Sejak dipercaya sebagai konsultan hukum inilah, kehidupan Gempar berubah seratus persen, ibarat siang dan malam. Kini selain punya beberapa rumah di Jakarta, ia pun punya dua mobil yang cukup berkelas, Mercedes Benz dan Hyundai tahun terakhir.
Seringnya Gempar muncul di berbagai televisi saat pelengseran rezim Orde Baru tempo hari, membuat ibunya yang menonton acara tersebut di Manado ketar ketir. Spontan, di penghujung tahun 1998, ibunya menyuruh Gempar pulang ke Manado. Karena kesibukan kerja, Gempar baru bisa pulang, Februari 1999. Begitu masuk ke rumahnya, Gempar terkejut, menyaksikan foto-foto Bung Karno dan ibunya terpajang di ruang tamu. “Ada apa ini ?” tanya Gempar. Sang ibu diam saja, bahkan menoleh pun tidak.
Pertanyaan itu dilontarkan Gempar hampir 3 kali. Ibunya tetap bungkam. Hingga akhirnya habis makan malam, sang ibu memanggil anaknya ke beranda depan.

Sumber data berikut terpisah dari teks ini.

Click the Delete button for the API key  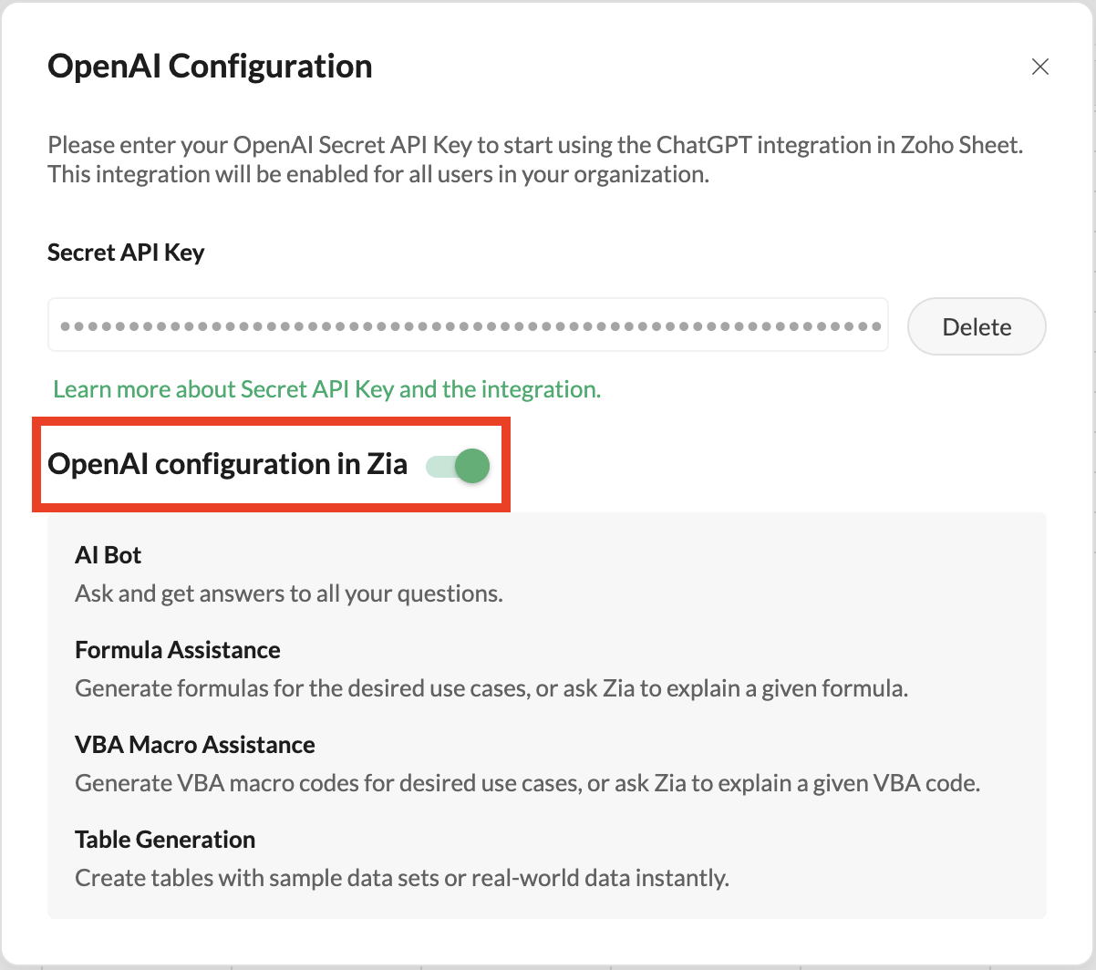tap(977, 326)
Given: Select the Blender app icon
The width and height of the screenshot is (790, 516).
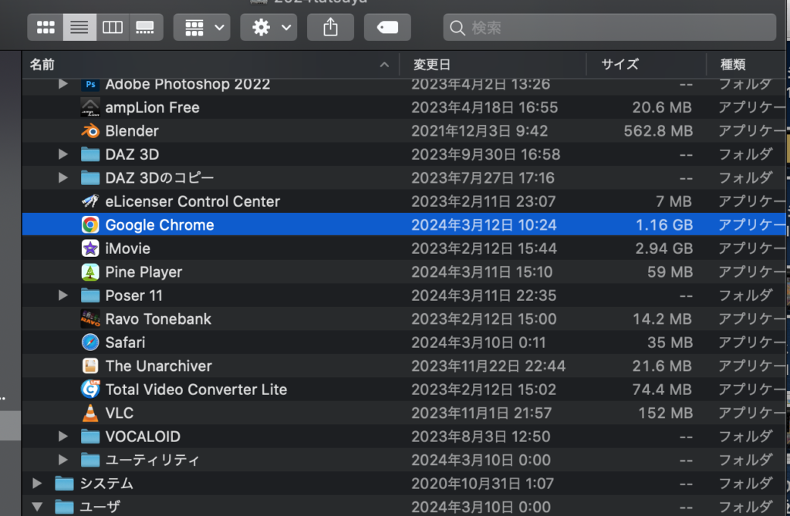Looking at the screenshot, I should (x=90, y=131).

Di sanalah ibunya langsung bicara: “Kamu adalah anak Bung Karno.”
Spontan Gempar mencubiti tangan, pipi dan bagian lain badannya untuk memastikan ia dalam keadaan sadar, tidak bermimpi.” Saya goyang-goyang tubuh Mami, memastikan Mami dalam keadaan sadar,” ungkap Gempar. “Mami sadar,” ujar ibunya sambil membuka dokumen asli pernikahannya dengan Bung Karno yang disimpannya dalam sebuah kopor besi selama puluhan tahun.
Peristiwa ini membuat Gempar tak bisa tidur semalaman. Pikirannya menerawang, “Apakah benar saya anak Bung Karno ?” tanyanya. Sejak itulah ia menelusuri kebenaran nya dengan bertanya kepada orang-orang tua di sekitar tempat tinggal keluarganya di Manado. Hampir semuanya membenarkan. Ketika dia tanya kepada ibunya kenapa tidak diberi tahu dari dulu ?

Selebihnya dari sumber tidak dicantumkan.